La Justicia italiana libera al 'Open Arms'

El fundador y director de la ONG Proactiva Open Arms, Oscar Camps./Efe
El fundador y director de la ONG Proactiva Open Arms, Oscar Camps. / Efe

La ONG española celebra el levantamiento de la incautación y anuncia el envío de otro barco al Canal de Sicilia para rescatar a inmigrantes

DARÍO MENORCorresponsal. Roma

Casi un mes ha estado amarrado en un muelle del puerto siciliano de Pozzallo bajo secuestro judicial preventivo el barco de la ONG Proactiva Open Arms hasta que este lunes el juez de instrucción de Ragusa decidió su puesta en libertad tras rechazar la orden de incautación.

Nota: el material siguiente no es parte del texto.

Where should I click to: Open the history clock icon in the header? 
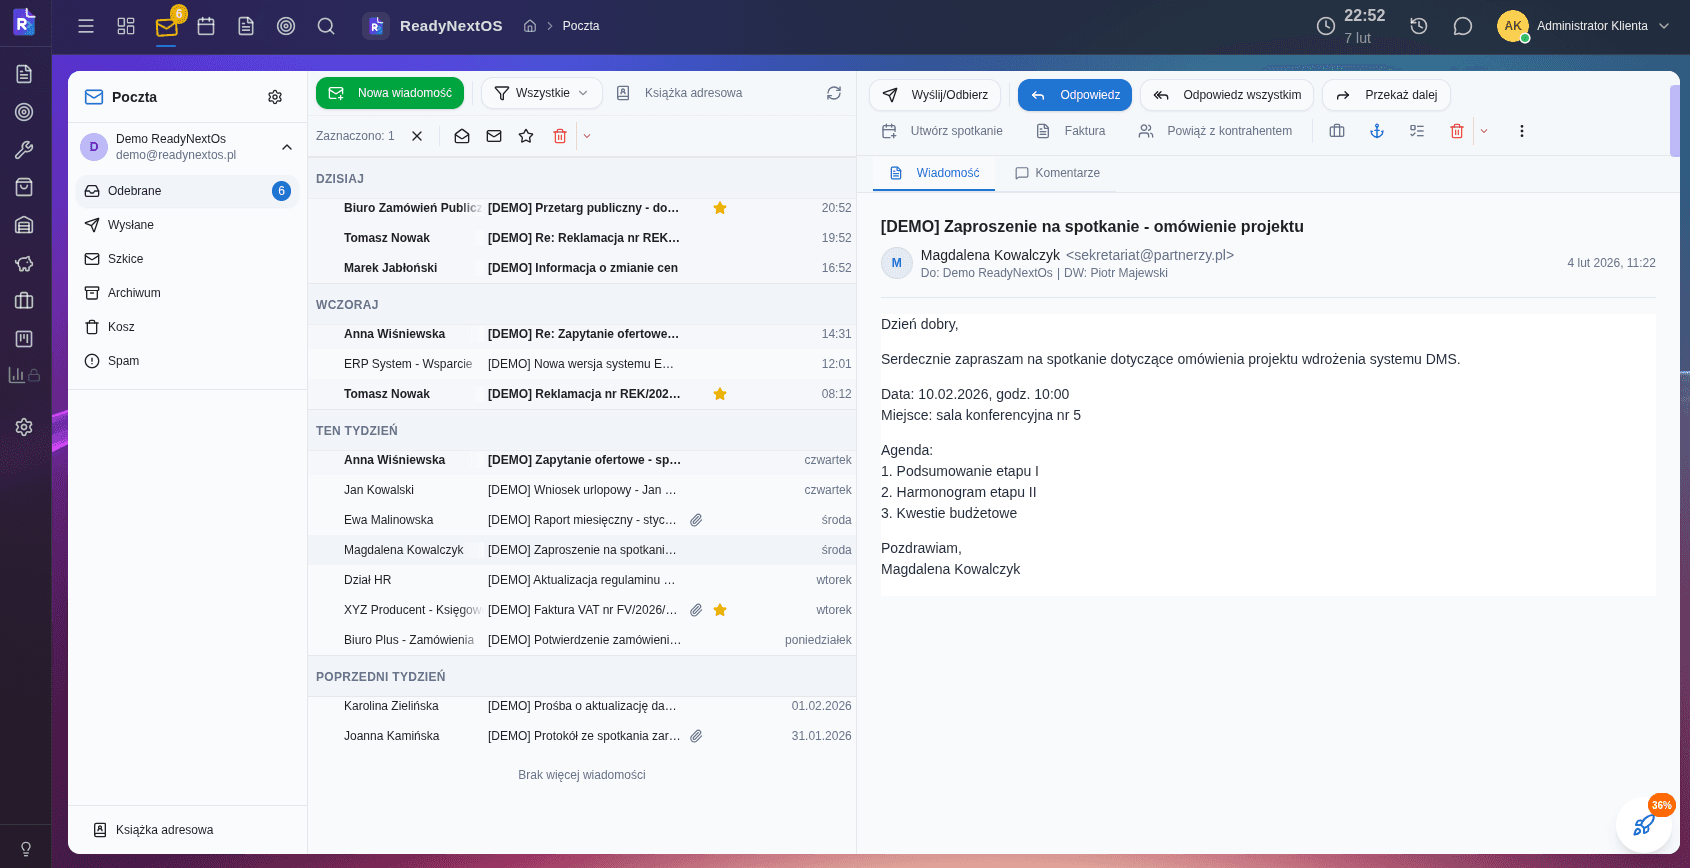[1418, 26]
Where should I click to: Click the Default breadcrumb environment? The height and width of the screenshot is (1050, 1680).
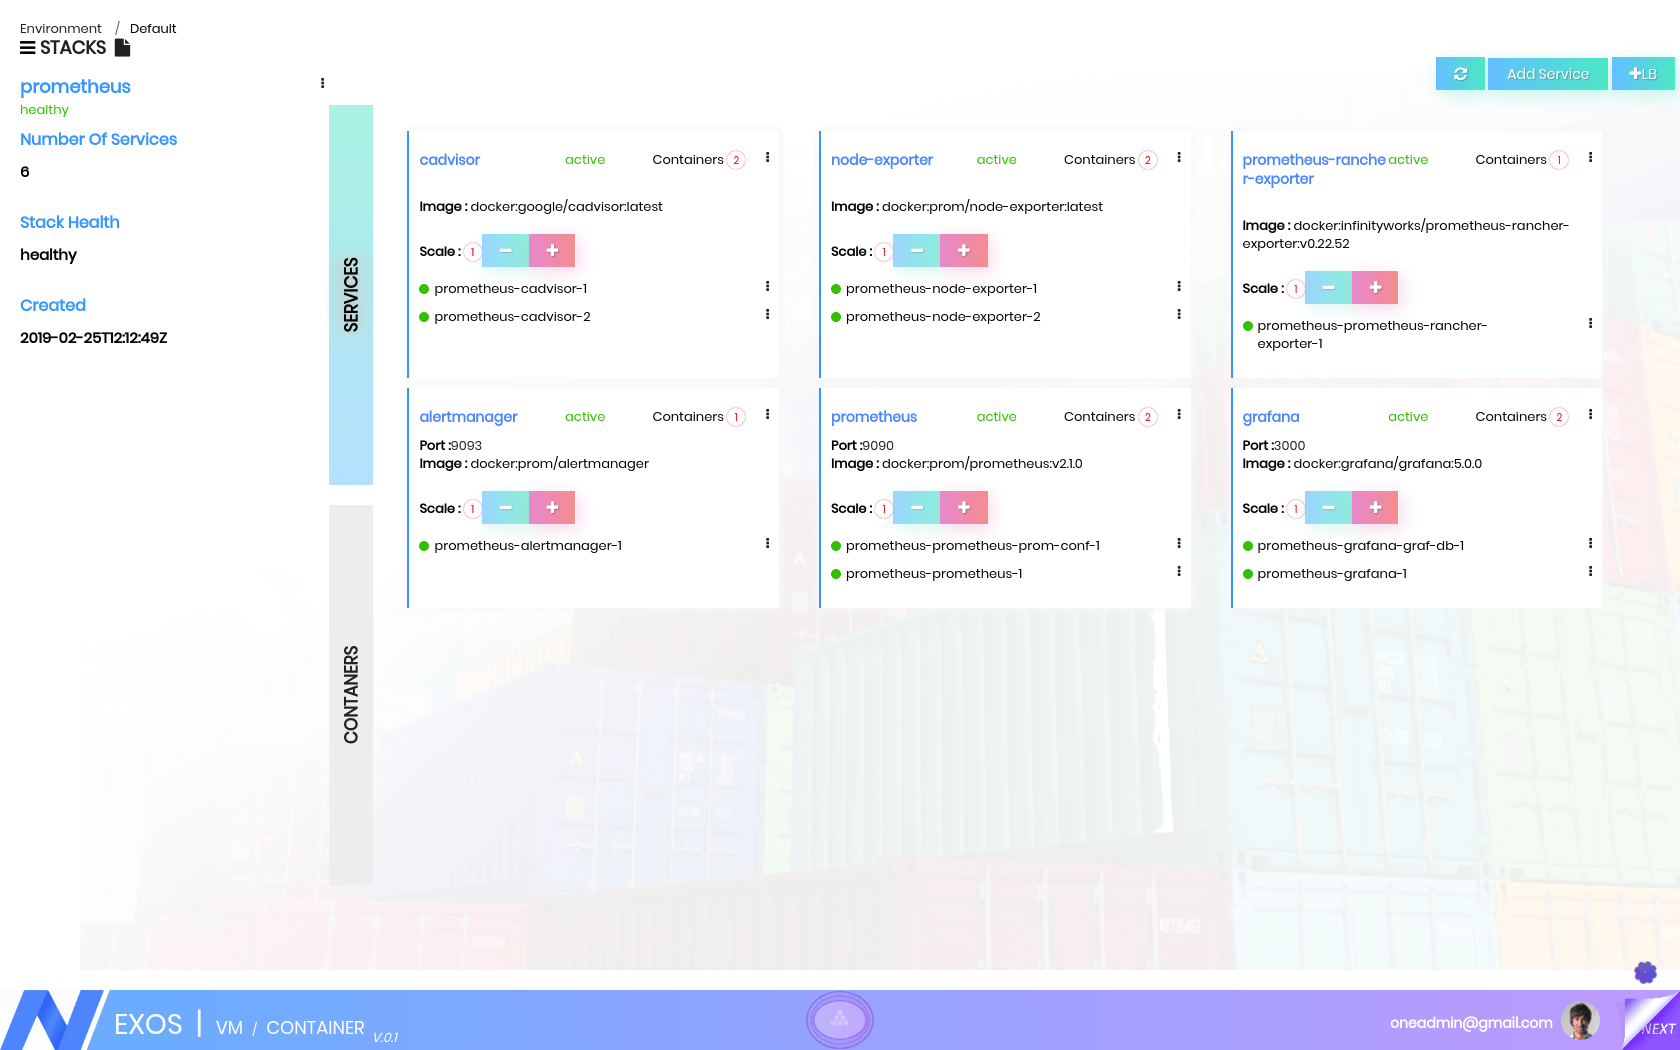pyautogui.click(x=153, y=28)
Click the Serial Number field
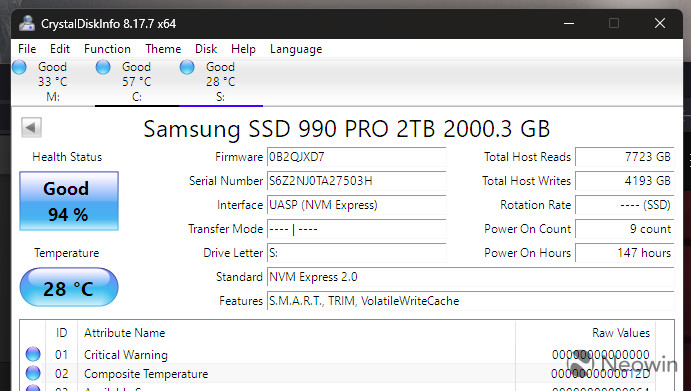 tap(357, 181)
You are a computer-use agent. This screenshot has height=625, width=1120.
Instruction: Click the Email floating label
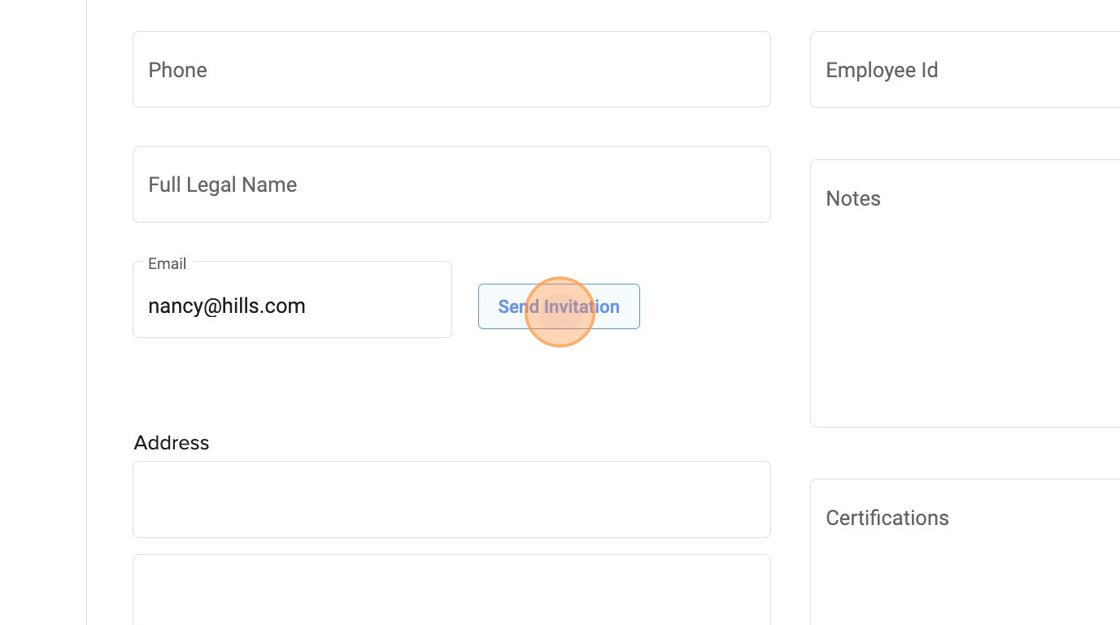coord(167,264)
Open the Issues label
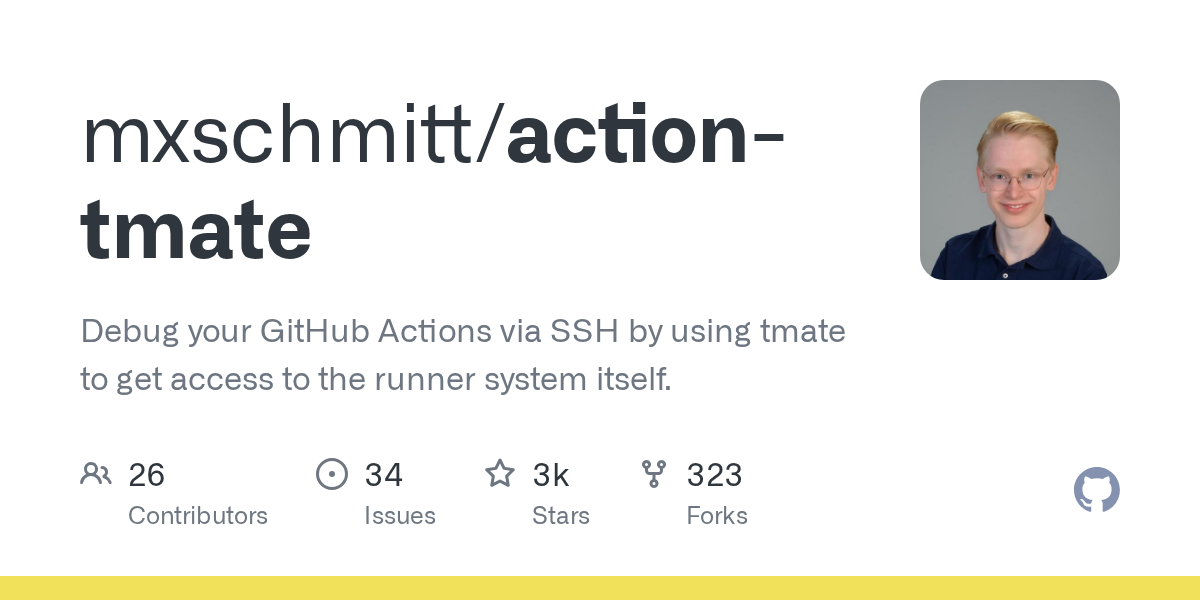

Dos miembros de esta organización española que salva a inmigrantes en el Canal de Sicilia estaban en el punto de mira de la Justicia por haber supuestamente favorecido la inmigración ilegal. Los problemas vinieron por un rescate interrumpido por una patrullera libia que quiso llevarse a los desplazados e incluso amenazó de muerte a los socorristas. Aunque los responsables de la ONG celebraron la noticia, advirtieron de que se trataba sólo de una victoria parcial. La batalla judicial no ha terminado, ya que la Fiscalía no ha dado carpetazo al caso y prosigue con sus investigaciones.

«El barco queda liberado y podemos continuar con la tarea», explica Laura Lanuza, portavoz de Proactiva Open Arms. La nave retenida hasta este lunes no retornará de momento al Mediterráneo central, pues debe regresar a España para someterse a una revisión técnica. Su testigo lo recogerá el velero 'Astral', que zarpó este lunes de nuestro país y tras hacer escala en Malta, llegará en los próximos días a la zona donde se desarrollan los rescates de las barcas de inmigrantes que parten desde las costas libias hacia Sicilia. Será la misión número 44 de Open Arms, que antes operó en el mar Egeo para auxiliar a los refugiados que trataban de llegar a Grecia desde Turquía.

Lanuza asegura que en la ONG no hay miedo a que el 'Astral' también tenga problemas con la Justicia. «No consideramos que lo que ha pasado sea ninguna advertencia. Siempre hemos actuado conforme a la legalidad internacional y bajo la coordinación de la Guardia Costera italiana. Nos hemos comportado de la misma forma desde que empezamos a operar en el Mediterráneo central hace un año y medio. Estamos seguros de que lo que estamos haciendo está bien y confiamos en que al final prevalecerá la cordura».

El 'Open Arms' llevaba bajo secuestro judicial preventivo desde el 18 de marzo. Su capitán, Marc Reig, y la jefa de misión, Anabel Montes, fueron acusados en un primer momento de favorecer la inmigración ilegal y de pertenencia a organización criminal. Este segundo supuesto delito fue descartado cuando el caso pasó de la Fiscalía de Catania, de donde había partido la acusación ilegal, a la de Ragusa. Giovanni Giampiccolo, juez instructor de esta última localidad siciliana, explicó la liberación del barco de la ONG española porque, en su opinión, no se cometió delito alguno cuando la nave desembarcó en Italia a los 218 inmigrantes que había salvado. Justificó por el «estado de necesidad» en que se encontraban los desplazados la «desobediencia a las directivas impartidas por las autoridades dispuestas para la coordinación de los rescates». Dicha desobediencia vino a su juicio por negarse a entregar a los extranjeros a la Guardia Costera libia y tampoco desembarcarlos en Malta.

Giampiccolo recuerda que los rescates no consisten sólo en sacar a las personas del agua y no concluyen hasta que son desembarcadas en un puerto seguro, como prevé la legislación internacional. Dado que en Libia se producen «graves violaciones de los derechos humanos» no podía pensarse que al ceder a los extranjeros a la Guardia Costera de ese país iban a acabar en un puerto donde «no recibirían amenazas» y se respondería a sus «necesidades fundamentales, como comida, abrigo y curas sanitarias». Tampoco Malta era una alternativa viable porque no ha ratificado los acuerdos internacionales ni cuenta con suficiente territorio para acoger a los extranjeros.